TASK TO COMPLETE:
Return the run of lines below that opens with the line containing "This screenshot has width=1024, height=769." and closes with the line containing "Task: Select the 2019 YTD value 29162", keeping each one exact.

Collected data entries:
▼

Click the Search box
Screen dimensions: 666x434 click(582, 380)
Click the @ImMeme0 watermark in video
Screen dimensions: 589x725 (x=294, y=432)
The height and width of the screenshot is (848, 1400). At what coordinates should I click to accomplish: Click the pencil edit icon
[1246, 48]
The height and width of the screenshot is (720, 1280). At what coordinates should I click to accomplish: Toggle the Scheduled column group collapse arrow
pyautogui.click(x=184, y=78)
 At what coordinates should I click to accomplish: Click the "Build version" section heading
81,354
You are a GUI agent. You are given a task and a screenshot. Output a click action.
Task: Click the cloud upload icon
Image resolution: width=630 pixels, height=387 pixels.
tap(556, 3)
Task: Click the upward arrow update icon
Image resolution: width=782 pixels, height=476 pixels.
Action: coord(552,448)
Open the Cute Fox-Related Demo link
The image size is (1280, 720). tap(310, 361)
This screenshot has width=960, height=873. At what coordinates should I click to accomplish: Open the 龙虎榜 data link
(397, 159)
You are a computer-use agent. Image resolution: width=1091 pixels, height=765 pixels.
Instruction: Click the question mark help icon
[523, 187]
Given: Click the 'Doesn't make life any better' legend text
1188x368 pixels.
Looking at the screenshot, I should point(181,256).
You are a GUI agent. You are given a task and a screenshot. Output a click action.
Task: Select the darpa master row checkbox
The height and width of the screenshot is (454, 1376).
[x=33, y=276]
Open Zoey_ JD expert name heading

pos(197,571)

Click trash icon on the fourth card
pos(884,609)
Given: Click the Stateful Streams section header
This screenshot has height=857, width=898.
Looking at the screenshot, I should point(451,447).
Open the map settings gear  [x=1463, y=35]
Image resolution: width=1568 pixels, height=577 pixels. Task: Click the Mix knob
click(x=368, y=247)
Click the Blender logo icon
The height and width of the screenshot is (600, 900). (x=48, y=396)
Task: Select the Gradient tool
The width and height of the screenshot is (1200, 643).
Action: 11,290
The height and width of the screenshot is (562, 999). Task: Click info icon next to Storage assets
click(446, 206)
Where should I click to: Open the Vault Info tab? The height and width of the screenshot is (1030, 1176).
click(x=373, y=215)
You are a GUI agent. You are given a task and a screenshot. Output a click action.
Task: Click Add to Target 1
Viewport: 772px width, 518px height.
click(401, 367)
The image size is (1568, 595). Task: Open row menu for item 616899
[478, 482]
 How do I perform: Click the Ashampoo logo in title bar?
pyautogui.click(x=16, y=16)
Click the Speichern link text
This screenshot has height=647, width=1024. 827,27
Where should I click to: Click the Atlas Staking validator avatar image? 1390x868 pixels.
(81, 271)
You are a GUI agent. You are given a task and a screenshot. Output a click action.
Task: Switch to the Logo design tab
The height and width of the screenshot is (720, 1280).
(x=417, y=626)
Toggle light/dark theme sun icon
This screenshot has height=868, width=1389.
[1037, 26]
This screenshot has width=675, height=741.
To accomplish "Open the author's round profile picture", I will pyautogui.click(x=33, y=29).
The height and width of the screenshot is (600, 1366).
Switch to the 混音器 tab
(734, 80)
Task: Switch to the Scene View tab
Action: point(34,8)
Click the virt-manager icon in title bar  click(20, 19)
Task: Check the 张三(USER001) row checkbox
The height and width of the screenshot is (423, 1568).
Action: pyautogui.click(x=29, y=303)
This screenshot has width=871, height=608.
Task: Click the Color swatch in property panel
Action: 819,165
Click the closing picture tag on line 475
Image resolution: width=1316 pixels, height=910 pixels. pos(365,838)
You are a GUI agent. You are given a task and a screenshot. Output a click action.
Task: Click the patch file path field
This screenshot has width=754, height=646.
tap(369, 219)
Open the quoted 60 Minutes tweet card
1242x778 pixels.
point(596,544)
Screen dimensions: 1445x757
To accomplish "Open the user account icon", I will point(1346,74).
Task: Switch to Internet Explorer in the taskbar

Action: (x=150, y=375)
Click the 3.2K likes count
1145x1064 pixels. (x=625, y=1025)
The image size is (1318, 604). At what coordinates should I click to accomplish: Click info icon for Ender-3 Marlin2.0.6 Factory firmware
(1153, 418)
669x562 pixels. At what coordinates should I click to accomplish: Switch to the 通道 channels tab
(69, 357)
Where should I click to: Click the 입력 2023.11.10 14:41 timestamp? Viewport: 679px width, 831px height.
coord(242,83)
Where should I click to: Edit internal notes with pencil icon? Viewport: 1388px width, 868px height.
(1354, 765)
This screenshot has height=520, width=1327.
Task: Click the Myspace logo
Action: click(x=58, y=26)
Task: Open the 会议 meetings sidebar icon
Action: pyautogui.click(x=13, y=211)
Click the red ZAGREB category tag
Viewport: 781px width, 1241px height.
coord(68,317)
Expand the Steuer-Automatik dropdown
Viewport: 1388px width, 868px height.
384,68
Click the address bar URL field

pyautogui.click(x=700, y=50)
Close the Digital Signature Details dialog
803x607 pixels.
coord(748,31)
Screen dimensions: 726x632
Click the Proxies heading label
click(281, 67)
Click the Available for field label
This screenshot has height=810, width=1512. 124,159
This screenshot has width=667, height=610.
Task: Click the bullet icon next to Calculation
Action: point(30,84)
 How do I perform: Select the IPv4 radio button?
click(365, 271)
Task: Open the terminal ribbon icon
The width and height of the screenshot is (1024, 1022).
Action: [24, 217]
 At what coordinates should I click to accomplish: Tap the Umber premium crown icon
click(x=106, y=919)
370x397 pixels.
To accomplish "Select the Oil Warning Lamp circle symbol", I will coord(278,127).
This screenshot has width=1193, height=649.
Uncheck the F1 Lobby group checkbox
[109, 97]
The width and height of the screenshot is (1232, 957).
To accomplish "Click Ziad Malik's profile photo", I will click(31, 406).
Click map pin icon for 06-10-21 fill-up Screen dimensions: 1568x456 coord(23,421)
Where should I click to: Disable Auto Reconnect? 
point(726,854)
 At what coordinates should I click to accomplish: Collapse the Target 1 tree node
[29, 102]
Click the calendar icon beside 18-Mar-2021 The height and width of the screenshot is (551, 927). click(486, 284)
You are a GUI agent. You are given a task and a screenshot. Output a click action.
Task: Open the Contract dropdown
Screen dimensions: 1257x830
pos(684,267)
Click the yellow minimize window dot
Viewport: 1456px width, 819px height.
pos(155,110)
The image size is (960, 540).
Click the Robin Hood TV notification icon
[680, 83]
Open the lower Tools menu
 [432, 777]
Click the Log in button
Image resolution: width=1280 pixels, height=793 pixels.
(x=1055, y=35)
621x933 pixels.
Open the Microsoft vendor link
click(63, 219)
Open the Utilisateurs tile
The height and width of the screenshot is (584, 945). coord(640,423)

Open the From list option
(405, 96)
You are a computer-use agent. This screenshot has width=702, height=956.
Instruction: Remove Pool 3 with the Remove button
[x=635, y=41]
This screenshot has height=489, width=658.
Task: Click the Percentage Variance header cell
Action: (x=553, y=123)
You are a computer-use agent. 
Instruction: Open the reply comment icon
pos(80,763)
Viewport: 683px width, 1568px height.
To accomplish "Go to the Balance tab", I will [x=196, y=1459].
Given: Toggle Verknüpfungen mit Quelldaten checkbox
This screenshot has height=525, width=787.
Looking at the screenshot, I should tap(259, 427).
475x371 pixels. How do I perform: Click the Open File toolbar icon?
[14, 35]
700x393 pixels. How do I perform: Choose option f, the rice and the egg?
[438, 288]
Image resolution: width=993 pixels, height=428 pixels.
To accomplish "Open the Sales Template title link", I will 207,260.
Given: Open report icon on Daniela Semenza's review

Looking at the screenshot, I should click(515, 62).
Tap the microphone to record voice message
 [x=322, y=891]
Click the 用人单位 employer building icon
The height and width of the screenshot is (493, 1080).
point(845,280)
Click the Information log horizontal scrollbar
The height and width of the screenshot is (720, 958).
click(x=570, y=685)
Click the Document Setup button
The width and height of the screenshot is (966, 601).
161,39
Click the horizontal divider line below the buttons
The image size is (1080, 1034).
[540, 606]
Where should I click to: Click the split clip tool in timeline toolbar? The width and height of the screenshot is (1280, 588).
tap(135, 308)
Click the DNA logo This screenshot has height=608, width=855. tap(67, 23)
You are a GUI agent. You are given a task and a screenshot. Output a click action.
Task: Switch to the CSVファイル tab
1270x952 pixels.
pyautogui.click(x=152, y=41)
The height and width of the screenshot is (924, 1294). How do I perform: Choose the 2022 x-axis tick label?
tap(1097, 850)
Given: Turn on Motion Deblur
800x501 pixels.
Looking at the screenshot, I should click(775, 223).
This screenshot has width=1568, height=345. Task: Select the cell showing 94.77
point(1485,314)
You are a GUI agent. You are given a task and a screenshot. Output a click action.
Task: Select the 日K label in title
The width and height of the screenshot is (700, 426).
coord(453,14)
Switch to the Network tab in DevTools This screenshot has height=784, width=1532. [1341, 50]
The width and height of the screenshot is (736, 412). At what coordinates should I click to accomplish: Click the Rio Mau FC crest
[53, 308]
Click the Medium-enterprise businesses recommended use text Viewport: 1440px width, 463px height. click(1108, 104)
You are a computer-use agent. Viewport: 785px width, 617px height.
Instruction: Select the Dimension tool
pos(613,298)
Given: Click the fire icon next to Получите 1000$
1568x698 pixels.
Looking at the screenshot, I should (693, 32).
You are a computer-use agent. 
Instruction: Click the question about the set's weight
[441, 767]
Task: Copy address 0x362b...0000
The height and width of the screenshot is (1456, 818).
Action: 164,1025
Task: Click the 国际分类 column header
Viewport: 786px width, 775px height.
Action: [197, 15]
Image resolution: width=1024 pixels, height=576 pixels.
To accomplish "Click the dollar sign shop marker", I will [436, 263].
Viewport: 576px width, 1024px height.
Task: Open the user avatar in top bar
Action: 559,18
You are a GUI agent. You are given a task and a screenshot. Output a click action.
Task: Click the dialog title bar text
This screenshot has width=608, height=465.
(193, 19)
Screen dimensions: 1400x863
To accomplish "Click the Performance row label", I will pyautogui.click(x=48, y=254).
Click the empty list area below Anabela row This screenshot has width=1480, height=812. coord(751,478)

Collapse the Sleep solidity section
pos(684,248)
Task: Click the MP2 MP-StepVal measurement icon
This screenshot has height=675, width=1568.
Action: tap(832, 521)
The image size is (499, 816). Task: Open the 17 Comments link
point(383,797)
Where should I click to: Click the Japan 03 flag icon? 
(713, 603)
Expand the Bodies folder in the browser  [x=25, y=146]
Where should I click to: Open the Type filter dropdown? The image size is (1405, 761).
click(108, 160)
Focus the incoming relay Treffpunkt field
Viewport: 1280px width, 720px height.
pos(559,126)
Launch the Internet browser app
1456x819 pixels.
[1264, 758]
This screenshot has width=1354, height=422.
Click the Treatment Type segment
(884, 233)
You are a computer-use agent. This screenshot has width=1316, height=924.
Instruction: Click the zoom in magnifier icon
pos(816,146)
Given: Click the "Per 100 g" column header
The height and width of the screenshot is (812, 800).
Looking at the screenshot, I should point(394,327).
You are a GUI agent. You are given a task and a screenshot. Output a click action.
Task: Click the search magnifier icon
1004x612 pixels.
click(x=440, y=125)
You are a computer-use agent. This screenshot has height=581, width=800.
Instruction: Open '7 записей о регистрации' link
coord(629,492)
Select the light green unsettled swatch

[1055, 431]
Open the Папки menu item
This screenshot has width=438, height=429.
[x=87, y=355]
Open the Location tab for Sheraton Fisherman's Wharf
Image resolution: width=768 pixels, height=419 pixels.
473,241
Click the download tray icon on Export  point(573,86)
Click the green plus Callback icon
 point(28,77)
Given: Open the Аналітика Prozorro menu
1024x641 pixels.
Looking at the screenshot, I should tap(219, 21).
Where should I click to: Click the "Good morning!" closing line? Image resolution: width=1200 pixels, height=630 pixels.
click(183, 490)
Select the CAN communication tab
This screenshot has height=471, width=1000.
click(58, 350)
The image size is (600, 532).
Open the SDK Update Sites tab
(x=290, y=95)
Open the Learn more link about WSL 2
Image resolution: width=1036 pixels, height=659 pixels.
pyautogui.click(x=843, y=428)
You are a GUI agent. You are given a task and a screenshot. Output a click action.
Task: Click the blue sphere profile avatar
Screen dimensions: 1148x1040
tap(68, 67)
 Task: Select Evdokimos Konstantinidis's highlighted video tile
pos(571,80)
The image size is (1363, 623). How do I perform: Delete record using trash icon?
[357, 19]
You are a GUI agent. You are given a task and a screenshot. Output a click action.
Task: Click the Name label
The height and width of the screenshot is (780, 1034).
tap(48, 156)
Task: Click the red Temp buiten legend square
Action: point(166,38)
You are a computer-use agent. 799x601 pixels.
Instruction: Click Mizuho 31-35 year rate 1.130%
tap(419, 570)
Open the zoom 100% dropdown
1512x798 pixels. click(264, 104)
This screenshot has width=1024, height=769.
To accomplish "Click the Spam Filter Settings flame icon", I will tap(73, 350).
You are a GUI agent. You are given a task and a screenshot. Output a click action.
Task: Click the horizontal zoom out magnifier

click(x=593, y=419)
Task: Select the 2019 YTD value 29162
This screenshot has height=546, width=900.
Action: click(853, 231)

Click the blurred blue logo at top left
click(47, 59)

▲

FINISHED EXERCISE:
This screenshot has width=1024, height=769.
To accomplish "Click the Spam Filter Settings flame icon", I will tap(73, 350).
You are a GUI agent. You are given a task and a screenshot. Output a click action.
Task: Click the horizontal zoom out magnifier

click(x=593, y=419)
Task: Select the 2019 YTD value 29162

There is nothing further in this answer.